Sunday, July 15, 2012

Welcome To Obamaville

I owe my soul to the company store ...

 



A Picture of How Redistribution Programs Trap the Less Fortunate in Lives of Dependency

Welfare programs lead to very high implicit marginal tax rates on low-income people. More specifically, they lose handouts when they earn income. As such, it is not very advantageous for them to climb the economic ladder because hard work is comparatively unrewarding.
Thanks to the American Enterprise Institute, we now have a much more detailed picture showing the impact of redistribution programs on the incentive to earn more money.
It’s not a perfect analogy since people presumably prefer cash to in-kind handouts, but the vertical bars basically represent living standards for any given level of income that is earned (on the horizontal axis).
Needless to say, there’s not much reason to earn more income when living standards don’t improve. May as well stay home and good off rather than work hard and produce.
This is why income redistribution is so destructive, not just to taxpayers, but also to the people who get trapped into dependency. Which is exactly the point made in this video.
P.S. Most of you know that I’m not a fan of the Organization for Economic Cooperation and Development because the Paris-based bureaucracy has such statist impulses. But even the OECD has written about the negative impact of overly generous welfare programs on incentives for productive behavior.

2 comments:

Always On Watch said...

Johnny Cash was a Dem, I think. See THIS.
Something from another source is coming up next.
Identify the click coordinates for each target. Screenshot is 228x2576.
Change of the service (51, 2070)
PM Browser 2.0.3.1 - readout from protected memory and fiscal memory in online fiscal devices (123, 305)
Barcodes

Anyway, I do wonder if he would support Obama in 2012. I highly doubt it!

Charles Martel said...

We can produce piles of reports, but what for? The empirical evidence of the Soviet Union's collapse seems not to convince anyone ...

The failed experiment that ended in 1989 proved beyond doubt that killing the incentive to grow kills the economy and the social thread. But special interests are undeterred in their efforts to destroy the present structures, and as long as BDUI follow their path, we will keep going downhill until we reach the bottom of the mine ... Hell anyone?